安倍政権下で当時の総理補佐官が“放送法の事実上の解釈変更”を求めたとされる問題。野党側は改めて文書を「ねつ造」と主張する高市経済安保担当大臣を追及しましたが、高市氏は反論し、議論は平行線をたどりました。
立憲民主党 小西洋之参院議員
「『これから安保法制とかやるのに大丈夫か、民放と全面戦争になるのではないか』。こうしたことは、高市大臣は一言も決して言っていないと。全部“ねつ造”であるということでよろしいですね」
高市早苗経済安保担当大臣
「それで結構でございます」
野党が入手した放送法の解釈の見直しの議論に関する総務省の行政文書について、高市大臣はきょうも「ねつ造」と主張しました。

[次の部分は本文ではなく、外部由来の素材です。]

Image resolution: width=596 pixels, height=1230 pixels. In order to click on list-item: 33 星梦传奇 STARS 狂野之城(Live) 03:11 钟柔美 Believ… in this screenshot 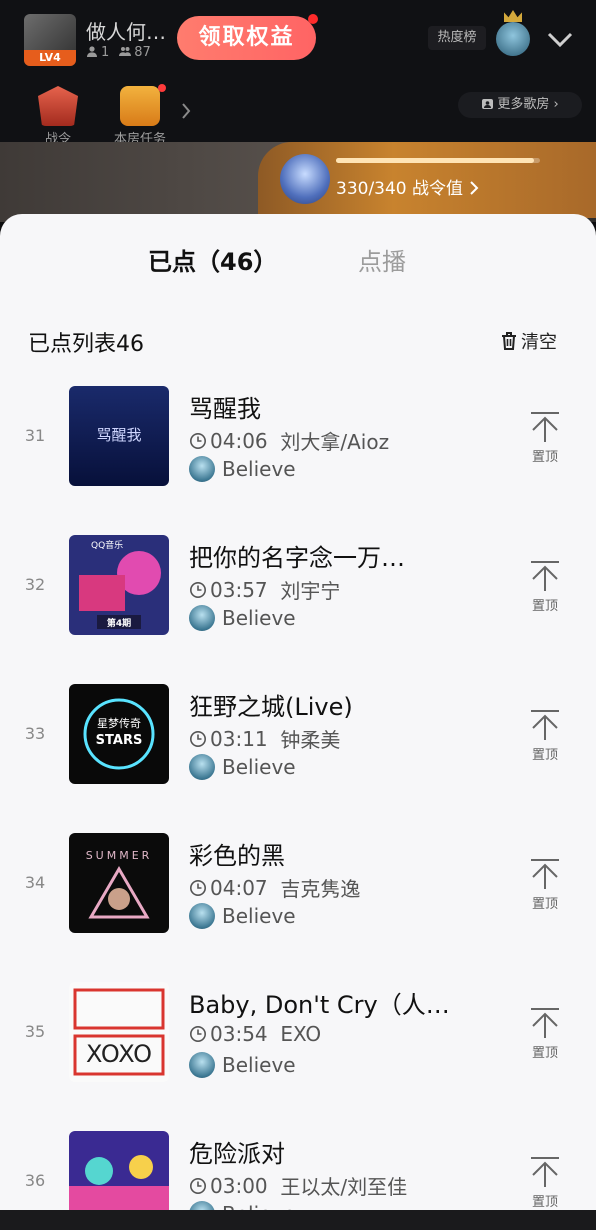, I will do `click(298, 758)`.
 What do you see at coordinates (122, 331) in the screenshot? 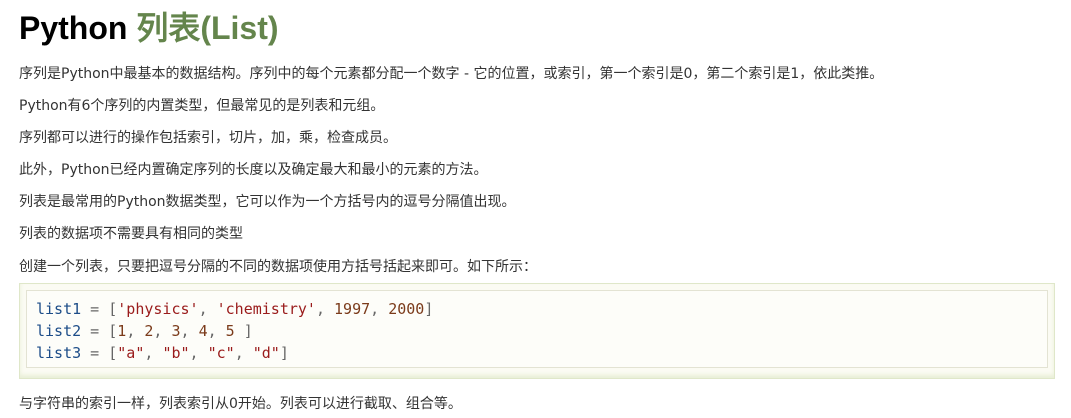
I see `code-token: 1` at bounding box center [122, 331].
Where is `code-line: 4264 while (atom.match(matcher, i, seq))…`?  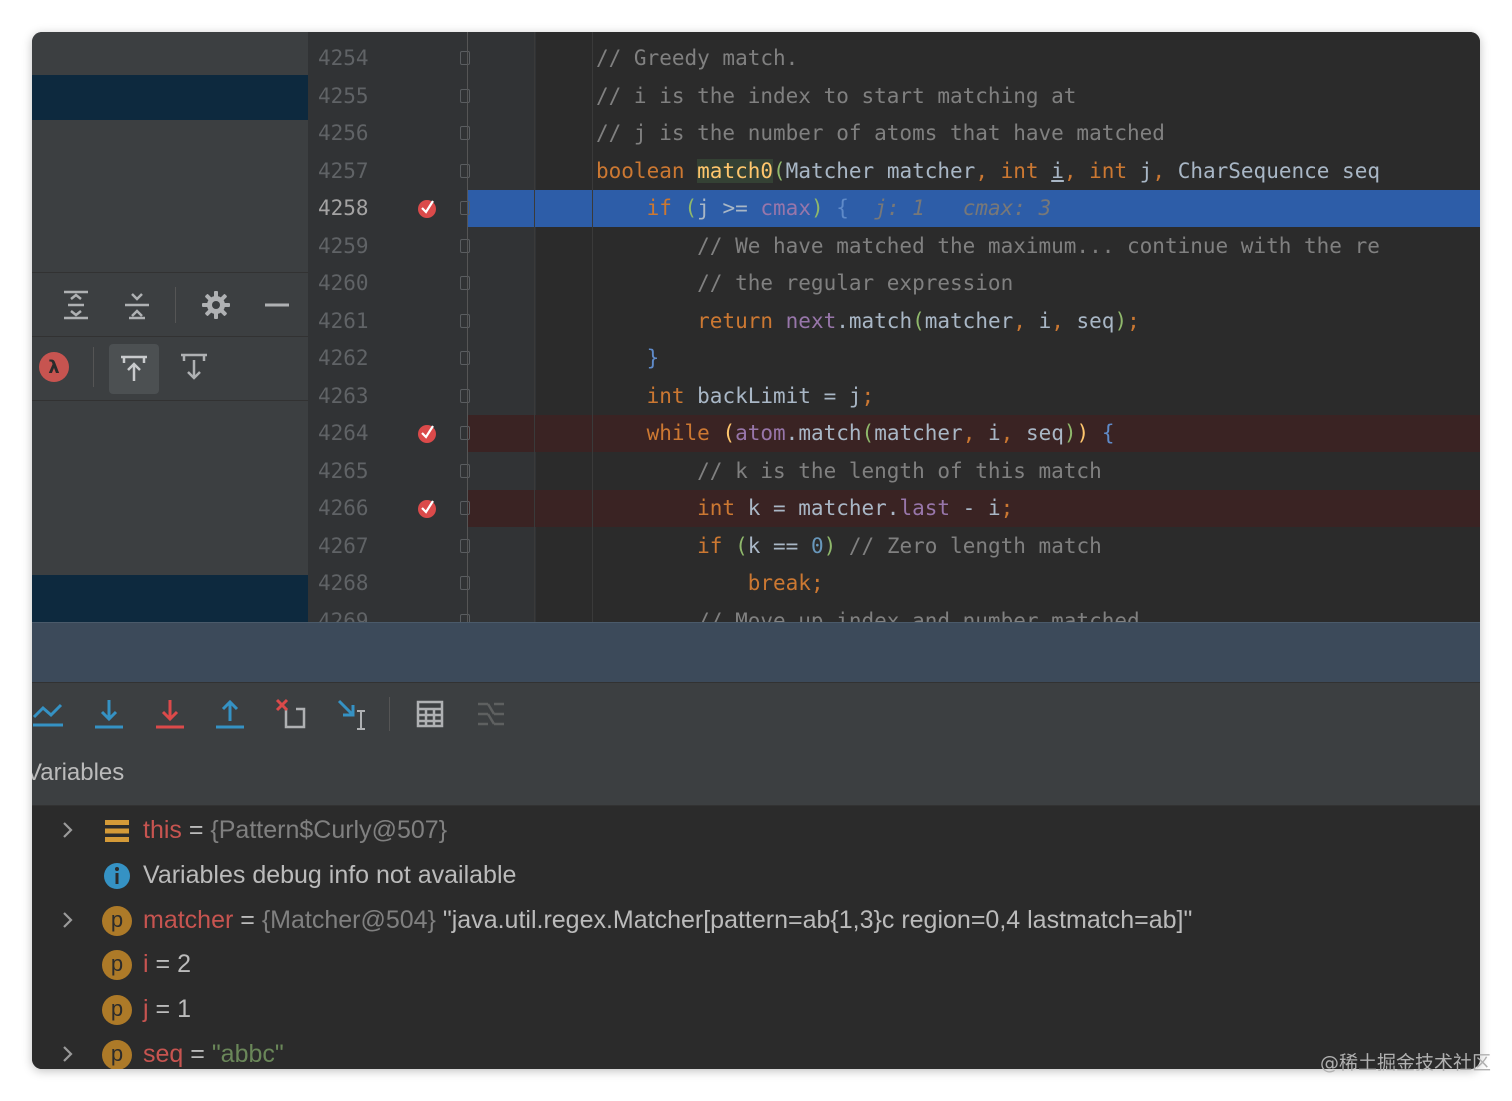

議論となったのが、2015年の2月13日のものとされる文書です。この中で、当時の礒崎総理補佐官が総務省に対して、放送法の事実上の解釈の見直しを求めていることが総務大臣だった高市大臣に報告された様子が記されています。
立憲民主党 小西洋之参院議員
「2月13日の大臣レクの存在そのものがなかった。大臣レクが行われていなかった、それもねつ造とお考えでしょうか」
高市早苗経済安保担当大臣
「私が礒崎補佐官(当時)について、その名前もしくは放送行政に興味をお持ちだということを知ったのは、今年の3月になってからでございます。ですから、このようなレクを受けたはずもございません」
ただ、文書は「取扱厳重注意」とされているほか、出席したとされる総務省職員の氏名なども明記されています。
立憲民主党 小西洋之参院議員
「一般論として、総務省の官僚は行政文書を作るときにねつ造をするのか、総務大臣としての見解を明確に答弁ください」
松本剛明総務大臣
「先ほど『ねつ造はする者がいないと信じたい』と局長が申しあげた通りかというふうに思います」
立憲民主党 小西洋之参院議員
「総務大臣が『総務省の官僚にはねつ造する者はいない』 というふうに言っているわけですから、この“高市文書”4文書をねつ造されたと言ってる、その高市大臣が虚偽を述べているんじゃないですか」
高市早苗経済安保担当大臣
「これ、私が当事者として名前が出ているものなのに、配布先に事務次官も入っていなければ、大臣室も入っていない。確認のしようもないですよ」
文書のようなやりとりは実在したのか、「ねつ造」だったのか。野党側は引き続き、高市大臣をただす方針です。